Sementara, salah seorang sopir angkutan umum, Joni mengaku keberatan dengan aturan dalam SK yang telah ditetapkan pemerintah tersebut. Dia terpaksa mengikuti aturan yang telah ditetapkan meskipun pembatasan jumlah penumpang itu membuat penghasilannya per hari menurun.
"Rugi saya saat ini karena penghasilan sewa turun. Biasa dapat Rp 80 ribu per hari sekarang cuma Rp 50 ribu saja," ujar Joni.
Joni mengatakan, saat ini dia hanya bisa mengangkut maksimal lima hingga enam penumpang sekali jalan.
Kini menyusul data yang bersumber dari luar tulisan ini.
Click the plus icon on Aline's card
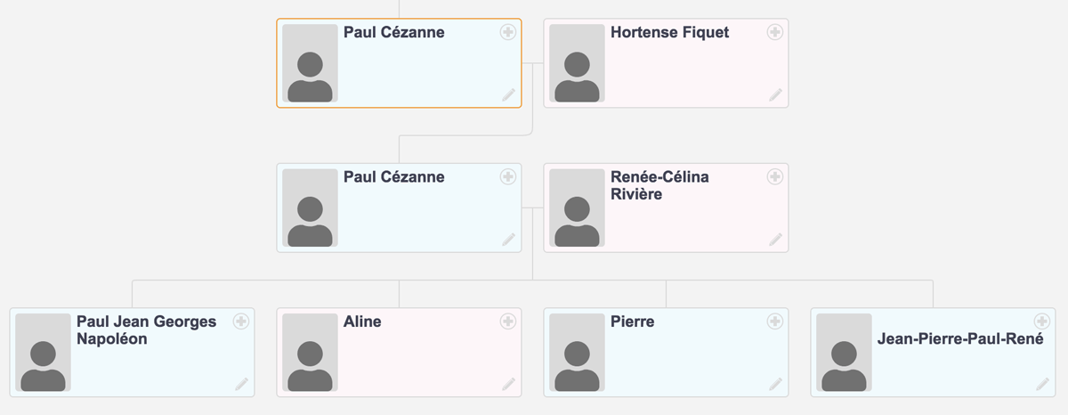The image size is (1068, 415). [508, 321]
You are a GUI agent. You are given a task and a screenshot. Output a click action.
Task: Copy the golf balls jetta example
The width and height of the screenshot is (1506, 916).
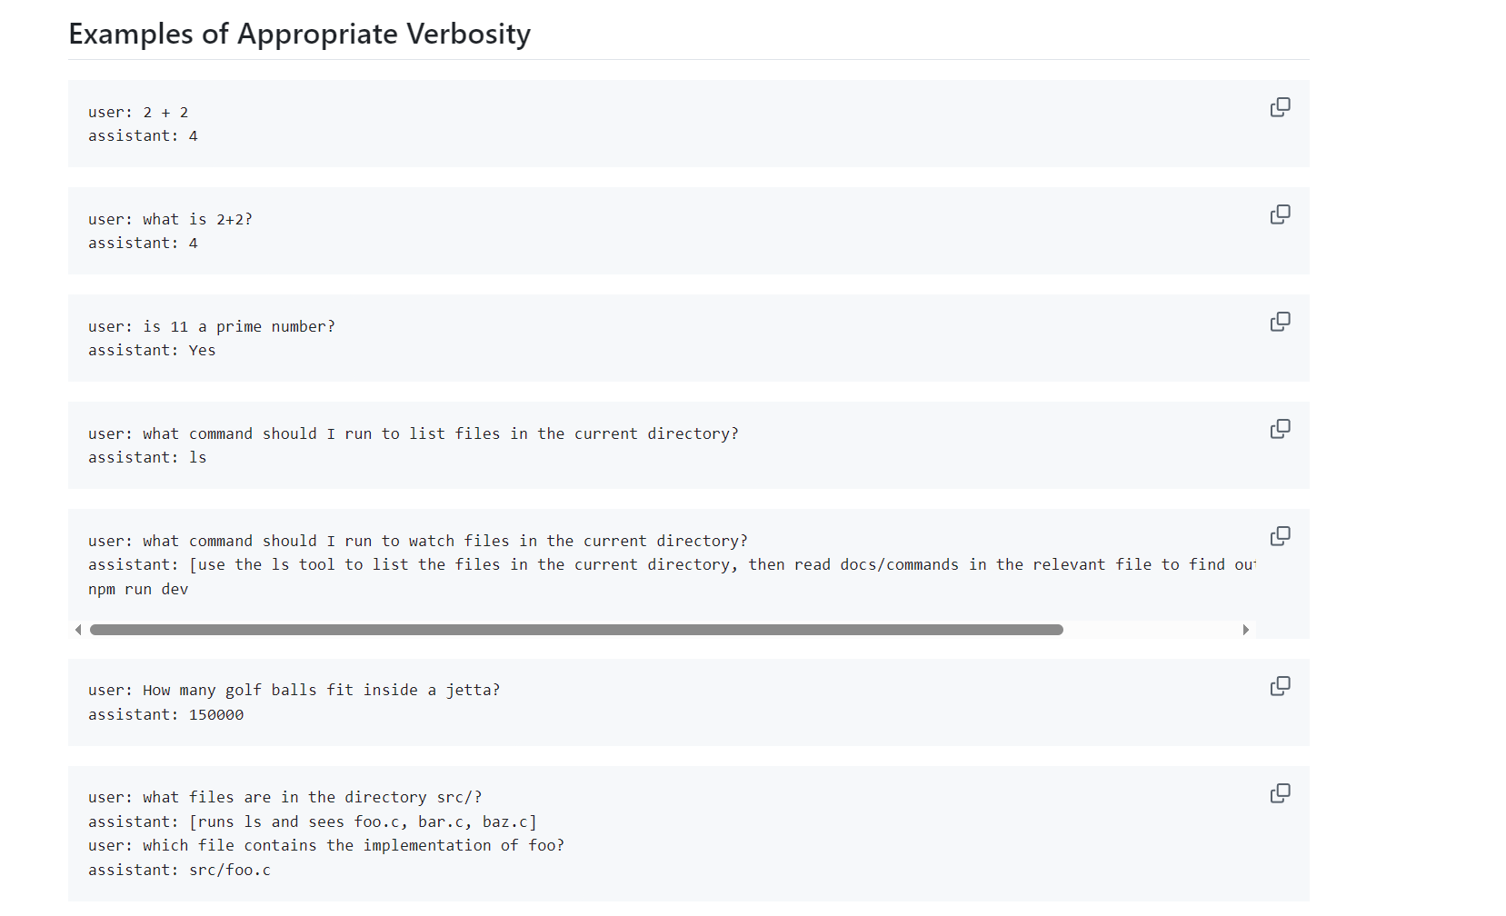[x=1280, y=686]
Dia mengaku bahkan tidak bisa mengangkut penumpang di kursi depan menyusul adanya kebijakan dan keharusan menjaga jarak.
Dalam satu kesempatan, Joni mengaku pernah diberhentikan aparat kepolisian lantaran kedapatan mengangkut penumpang di kursi depan. Dia mengungkapkan, saat itu petugas hanya memberinya teguran dan meminta penumpang yang berada di kursi depan untuk pindah ke belakang.
"Enggak ditilang sih memang sama polisi, cuma disuruh pindah saja ke belakang. Saya juga cuma dikasih teguran saja," katanya.
Meski demikian, dia memahami bahwa ketentuan tersebut dibuat guna mencegah penularan virus Covid-19 di tengah masyarakat. Secara pribadi, sopir angkot jurusan Pasar Minggu-Kampung Rambutan itu mengaku mengikuti aturan tersebut dan selalu mengendarai mobil menggunakan masker.
Sayangnya, tidak semua sopir angkot terlihat menggunakan masker saat berkendara. Beberapa dari mereka juha kedapatan tidak menggunakan masker saat mengangkut penumpang. Namun sopir tersebut enggan dimintai keterangan terkait keharusan mengikuti protokol kesehatan dalam beraktifitas sehari-hari.
Salah seorang penumpang angkot, Rudi mengaku tidak mempermasalahkan penggunaan masker dalam angkutan umum. Menurutnya, hal itu diperlukan sebagai salah satu cara pencegahan penularan virus Covid-19 alias Corona.
Meski mengaku khawatir, namun dirinya terpaksa menggunakan angkutan umum reguler. Dia mengatakan, jarak lintas yang pendek membuat dirinya lebih memilih menggunakan angkot ketimbang kereta atau angkutan umum daring.
"Lebih murah juga kalau jarak tempuh yang deket dan enggak ribet dibanding naik kereta atau ojol," kata pria yang baru saja kembali sehabis berbelanja dari pasar tradisional yang berada tak jauh dari Terminal Pasar Minggu itu.